(Collected data entries)
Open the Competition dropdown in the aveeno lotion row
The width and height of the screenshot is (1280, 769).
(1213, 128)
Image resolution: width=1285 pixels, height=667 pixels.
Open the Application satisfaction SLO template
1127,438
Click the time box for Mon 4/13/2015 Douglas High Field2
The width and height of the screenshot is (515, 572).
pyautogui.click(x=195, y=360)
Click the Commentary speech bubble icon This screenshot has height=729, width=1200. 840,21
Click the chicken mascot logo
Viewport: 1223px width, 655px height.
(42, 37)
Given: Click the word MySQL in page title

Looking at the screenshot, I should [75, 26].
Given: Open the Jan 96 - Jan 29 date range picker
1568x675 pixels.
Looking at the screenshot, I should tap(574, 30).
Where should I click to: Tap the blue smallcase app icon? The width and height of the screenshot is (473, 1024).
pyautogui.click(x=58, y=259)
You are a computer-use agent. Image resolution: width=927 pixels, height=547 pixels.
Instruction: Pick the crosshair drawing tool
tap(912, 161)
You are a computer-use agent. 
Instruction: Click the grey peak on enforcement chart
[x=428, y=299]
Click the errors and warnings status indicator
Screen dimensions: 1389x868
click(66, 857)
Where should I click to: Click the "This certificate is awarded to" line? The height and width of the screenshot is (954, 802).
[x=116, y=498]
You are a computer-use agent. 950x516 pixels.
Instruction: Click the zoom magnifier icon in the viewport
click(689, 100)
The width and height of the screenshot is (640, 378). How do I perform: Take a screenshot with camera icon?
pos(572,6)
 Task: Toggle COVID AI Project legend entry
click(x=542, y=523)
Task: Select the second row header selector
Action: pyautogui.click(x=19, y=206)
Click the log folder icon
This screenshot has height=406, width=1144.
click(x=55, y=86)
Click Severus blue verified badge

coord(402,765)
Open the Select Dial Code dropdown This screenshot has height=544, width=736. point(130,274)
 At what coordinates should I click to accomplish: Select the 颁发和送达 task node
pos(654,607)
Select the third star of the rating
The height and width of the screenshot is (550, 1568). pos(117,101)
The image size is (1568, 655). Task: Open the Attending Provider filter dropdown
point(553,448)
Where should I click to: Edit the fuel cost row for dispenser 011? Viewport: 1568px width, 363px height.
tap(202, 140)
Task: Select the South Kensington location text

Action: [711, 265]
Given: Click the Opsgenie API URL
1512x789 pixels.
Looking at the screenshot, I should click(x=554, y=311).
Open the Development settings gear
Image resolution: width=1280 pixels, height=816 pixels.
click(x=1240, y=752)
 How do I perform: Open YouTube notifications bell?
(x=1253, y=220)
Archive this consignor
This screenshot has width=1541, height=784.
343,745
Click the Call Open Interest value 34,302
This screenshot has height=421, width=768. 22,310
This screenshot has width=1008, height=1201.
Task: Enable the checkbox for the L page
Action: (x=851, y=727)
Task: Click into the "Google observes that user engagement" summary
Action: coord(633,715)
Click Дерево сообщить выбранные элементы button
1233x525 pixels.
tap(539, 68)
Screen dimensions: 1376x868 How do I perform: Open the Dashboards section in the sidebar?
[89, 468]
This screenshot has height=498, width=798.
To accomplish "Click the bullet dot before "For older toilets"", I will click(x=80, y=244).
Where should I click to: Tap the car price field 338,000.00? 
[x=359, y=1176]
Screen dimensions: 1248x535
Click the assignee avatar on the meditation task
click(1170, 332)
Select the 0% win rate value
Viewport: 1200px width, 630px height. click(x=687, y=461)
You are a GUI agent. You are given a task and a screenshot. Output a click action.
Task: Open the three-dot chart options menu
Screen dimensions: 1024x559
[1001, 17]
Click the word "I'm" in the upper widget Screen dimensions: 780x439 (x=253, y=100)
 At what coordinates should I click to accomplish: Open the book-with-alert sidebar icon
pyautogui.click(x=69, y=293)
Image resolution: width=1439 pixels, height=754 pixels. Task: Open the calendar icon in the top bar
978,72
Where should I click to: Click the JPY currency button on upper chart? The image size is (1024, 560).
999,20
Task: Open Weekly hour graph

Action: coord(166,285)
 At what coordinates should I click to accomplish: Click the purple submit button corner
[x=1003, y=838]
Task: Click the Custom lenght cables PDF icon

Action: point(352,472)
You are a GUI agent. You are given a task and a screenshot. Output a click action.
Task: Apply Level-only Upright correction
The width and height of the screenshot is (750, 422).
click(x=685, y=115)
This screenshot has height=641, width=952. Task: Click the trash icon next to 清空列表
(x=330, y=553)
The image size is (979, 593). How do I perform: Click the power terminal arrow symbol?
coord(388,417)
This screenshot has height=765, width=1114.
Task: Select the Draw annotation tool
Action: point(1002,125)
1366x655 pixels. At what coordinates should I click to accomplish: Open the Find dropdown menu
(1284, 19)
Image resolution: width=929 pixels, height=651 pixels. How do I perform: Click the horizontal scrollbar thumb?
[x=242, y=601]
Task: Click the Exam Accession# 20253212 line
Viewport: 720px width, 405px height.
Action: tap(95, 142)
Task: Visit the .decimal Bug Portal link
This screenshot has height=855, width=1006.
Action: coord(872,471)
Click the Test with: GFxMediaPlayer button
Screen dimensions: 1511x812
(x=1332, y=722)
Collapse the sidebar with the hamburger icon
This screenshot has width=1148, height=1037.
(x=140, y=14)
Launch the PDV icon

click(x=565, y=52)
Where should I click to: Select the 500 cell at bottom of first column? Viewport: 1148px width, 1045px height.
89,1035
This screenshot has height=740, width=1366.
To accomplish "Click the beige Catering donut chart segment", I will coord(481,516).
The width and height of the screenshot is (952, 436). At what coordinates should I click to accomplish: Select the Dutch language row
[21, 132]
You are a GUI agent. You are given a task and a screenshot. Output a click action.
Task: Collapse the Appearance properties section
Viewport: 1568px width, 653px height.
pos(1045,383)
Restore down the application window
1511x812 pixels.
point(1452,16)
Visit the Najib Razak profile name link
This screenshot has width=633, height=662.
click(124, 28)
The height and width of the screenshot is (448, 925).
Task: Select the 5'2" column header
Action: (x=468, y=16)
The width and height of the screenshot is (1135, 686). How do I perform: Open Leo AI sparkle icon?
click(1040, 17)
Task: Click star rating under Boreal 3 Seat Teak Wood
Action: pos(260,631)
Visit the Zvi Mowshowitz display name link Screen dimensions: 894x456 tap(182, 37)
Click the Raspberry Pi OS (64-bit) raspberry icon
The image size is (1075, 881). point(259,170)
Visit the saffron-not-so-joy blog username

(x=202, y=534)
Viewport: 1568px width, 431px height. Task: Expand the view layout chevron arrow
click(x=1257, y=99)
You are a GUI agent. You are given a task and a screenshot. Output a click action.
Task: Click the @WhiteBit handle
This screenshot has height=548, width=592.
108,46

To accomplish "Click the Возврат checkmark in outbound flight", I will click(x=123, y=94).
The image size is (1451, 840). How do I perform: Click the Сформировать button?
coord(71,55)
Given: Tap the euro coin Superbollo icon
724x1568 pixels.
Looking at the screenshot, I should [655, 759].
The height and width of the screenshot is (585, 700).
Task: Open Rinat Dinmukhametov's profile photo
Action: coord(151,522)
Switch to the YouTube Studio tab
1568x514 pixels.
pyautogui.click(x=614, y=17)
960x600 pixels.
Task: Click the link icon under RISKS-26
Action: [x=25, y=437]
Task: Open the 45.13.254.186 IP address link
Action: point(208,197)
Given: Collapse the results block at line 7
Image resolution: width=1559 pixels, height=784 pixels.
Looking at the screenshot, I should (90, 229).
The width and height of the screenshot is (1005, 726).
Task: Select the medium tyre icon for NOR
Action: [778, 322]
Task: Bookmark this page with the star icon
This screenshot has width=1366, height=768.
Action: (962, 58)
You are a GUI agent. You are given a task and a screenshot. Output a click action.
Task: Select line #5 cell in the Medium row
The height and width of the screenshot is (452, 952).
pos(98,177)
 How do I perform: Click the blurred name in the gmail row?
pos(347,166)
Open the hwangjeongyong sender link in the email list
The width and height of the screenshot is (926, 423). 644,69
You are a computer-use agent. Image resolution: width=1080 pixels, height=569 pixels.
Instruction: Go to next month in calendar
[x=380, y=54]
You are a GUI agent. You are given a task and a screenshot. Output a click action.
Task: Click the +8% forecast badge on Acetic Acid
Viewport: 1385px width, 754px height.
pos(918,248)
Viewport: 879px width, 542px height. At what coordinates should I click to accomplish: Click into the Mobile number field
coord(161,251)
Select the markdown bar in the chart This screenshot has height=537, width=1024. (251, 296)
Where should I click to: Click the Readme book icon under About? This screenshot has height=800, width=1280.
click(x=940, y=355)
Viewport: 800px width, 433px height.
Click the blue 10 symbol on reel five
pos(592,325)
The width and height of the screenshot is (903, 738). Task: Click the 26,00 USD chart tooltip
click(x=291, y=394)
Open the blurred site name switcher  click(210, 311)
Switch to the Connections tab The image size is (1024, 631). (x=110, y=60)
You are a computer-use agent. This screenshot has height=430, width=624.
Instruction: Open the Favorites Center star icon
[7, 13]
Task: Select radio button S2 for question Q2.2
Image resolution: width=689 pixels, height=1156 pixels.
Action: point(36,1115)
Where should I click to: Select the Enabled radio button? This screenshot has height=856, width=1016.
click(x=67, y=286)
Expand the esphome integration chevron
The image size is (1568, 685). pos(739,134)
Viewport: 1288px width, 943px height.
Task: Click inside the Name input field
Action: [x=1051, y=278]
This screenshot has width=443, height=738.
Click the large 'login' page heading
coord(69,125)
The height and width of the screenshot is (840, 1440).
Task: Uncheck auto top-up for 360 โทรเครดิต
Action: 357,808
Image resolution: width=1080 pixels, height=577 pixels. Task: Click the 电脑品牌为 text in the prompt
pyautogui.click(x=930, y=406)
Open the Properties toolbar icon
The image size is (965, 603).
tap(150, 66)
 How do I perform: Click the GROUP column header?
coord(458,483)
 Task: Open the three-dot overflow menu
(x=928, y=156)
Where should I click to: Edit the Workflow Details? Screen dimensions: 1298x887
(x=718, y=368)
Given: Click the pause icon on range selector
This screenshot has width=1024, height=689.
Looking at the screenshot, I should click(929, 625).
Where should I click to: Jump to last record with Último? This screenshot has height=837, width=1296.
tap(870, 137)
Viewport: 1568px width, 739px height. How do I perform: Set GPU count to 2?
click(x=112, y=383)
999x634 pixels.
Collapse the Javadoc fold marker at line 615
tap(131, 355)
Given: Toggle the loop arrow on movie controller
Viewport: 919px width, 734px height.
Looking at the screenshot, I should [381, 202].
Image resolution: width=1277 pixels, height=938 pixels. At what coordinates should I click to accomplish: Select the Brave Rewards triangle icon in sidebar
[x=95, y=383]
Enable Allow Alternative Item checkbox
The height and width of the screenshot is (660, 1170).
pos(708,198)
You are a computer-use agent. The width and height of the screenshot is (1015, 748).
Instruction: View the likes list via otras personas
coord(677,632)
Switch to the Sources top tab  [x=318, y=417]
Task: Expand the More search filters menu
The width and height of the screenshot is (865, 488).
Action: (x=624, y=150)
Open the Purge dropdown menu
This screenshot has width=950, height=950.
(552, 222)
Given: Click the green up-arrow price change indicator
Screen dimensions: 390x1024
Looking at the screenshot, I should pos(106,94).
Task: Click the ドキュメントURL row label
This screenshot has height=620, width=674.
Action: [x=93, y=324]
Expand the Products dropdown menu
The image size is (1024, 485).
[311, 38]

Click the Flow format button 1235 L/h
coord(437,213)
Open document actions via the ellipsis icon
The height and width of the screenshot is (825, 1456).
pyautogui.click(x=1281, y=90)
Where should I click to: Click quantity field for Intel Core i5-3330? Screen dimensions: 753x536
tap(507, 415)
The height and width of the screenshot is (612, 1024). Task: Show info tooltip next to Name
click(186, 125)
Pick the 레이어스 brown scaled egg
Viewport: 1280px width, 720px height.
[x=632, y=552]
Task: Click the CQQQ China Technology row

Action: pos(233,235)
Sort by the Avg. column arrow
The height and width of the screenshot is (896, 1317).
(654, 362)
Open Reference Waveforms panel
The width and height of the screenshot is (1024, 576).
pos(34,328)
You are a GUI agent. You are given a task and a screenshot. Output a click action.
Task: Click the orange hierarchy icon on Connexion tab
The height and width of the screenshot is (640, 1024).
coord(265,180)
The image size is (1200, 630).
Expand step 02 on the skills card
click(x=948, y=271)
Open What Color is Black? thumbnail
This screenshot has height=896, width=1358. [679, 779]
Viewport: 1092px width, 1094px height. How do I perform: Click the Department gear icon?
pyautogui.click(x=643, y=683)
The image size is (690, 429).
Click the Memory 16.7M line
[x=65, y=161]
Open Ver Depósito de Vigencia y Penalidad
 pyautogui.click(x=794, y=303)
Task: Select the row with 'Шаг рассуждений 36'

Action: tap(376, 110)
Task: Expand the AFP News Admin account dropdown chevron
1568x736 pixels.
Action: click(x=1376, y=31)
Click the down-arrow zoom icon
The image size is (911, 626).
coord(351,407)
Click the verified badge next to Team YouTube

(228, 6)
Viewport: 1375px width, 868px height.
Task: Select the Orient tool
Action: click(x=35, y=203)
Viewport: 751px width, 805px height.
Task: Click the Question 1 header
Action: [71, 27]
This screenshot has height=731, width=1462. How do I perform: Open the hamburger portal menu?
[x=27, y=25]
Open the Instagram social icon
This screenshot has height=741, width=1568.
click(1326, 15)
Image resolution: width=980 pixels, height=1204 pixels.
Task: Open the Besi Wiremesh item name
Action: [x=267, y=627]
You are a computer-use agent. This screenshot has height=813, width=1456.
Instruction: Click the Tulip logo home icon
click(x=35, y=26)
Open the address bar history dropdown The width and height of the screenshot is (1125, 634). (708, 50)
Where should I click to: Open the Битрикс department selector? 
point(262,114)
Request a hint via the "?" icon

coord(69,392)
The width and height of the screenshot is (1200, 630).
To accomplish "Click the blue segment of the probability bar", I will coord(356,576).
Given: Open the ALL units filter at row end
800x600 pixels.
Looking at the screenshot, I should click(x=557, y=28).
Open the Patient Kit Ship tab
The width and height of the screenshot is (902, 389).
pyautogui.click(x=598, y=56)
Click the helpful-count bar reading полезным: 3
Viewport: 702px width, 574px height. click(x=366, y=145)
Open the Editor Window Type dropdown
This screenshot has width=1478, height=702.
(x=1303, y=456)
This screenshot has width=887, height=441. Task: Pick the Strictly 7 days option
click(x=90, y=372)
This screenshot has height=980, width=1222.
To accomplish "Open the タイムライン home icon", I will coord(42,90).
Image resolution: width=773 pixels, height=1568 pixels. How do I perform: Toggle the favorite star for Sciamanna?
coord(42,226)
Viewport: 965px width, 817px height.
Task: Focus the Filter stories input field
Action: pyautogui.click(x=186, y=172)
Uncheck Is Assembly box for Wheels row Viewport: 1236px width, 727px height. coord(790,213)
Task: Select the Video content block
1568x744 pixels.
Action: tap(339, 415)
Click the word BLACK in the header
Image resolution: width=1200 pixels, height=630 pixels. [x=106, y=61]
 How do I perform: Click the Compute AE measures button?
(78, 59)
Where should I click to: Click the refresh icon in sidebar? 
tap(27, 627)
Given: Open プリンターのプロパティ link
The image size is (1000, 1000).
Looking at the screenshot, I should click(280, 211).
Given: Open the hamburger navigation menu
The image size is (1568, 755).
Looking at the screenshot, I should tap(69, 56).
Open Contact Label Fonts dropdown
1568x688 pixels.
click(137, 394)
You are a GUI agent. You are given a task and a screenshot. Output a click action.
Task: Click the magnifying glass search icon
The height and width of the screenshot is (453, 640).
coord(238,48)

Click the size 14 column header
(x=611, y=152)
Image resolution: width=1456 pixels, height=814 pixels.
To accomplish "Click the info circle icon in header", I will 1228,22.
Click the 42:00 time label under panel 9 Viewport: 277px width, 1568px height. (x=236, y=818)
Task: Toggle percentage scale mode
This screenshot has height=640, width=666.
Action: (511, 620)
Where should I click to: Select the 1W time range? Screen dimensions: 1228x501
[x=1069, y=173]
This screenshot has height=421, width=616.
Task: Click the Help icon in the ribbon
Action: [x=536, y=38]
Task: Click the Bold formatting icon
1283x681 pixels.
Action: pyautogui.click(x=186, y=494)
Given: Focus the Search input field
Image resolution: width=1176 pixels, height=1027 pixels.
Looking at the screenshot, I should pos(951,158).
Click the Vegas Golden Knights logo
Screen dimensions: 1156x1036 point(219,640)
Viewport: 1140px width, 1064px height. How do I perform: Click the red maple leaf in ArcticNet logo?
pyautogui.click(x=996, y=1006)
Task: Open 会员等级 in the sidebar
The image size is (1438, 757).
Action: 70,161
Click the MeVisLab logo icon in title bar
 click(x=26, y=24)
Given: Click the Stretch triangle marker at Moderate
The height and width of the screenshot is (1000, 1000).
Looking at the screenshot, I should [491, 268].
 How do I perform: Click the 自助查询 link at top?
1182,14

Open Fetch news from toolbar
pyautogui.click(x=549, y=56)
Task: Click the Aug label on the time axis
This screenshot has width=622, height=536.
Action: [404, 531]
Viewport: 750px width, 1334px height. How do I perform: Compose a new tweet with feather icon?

Work instructions → Which lines of the entries above contain the string "indicator"? Copy each one.

Exercise answer →
Click the errors and warnings status indicator
Given: Click the green up-arrow price change indicator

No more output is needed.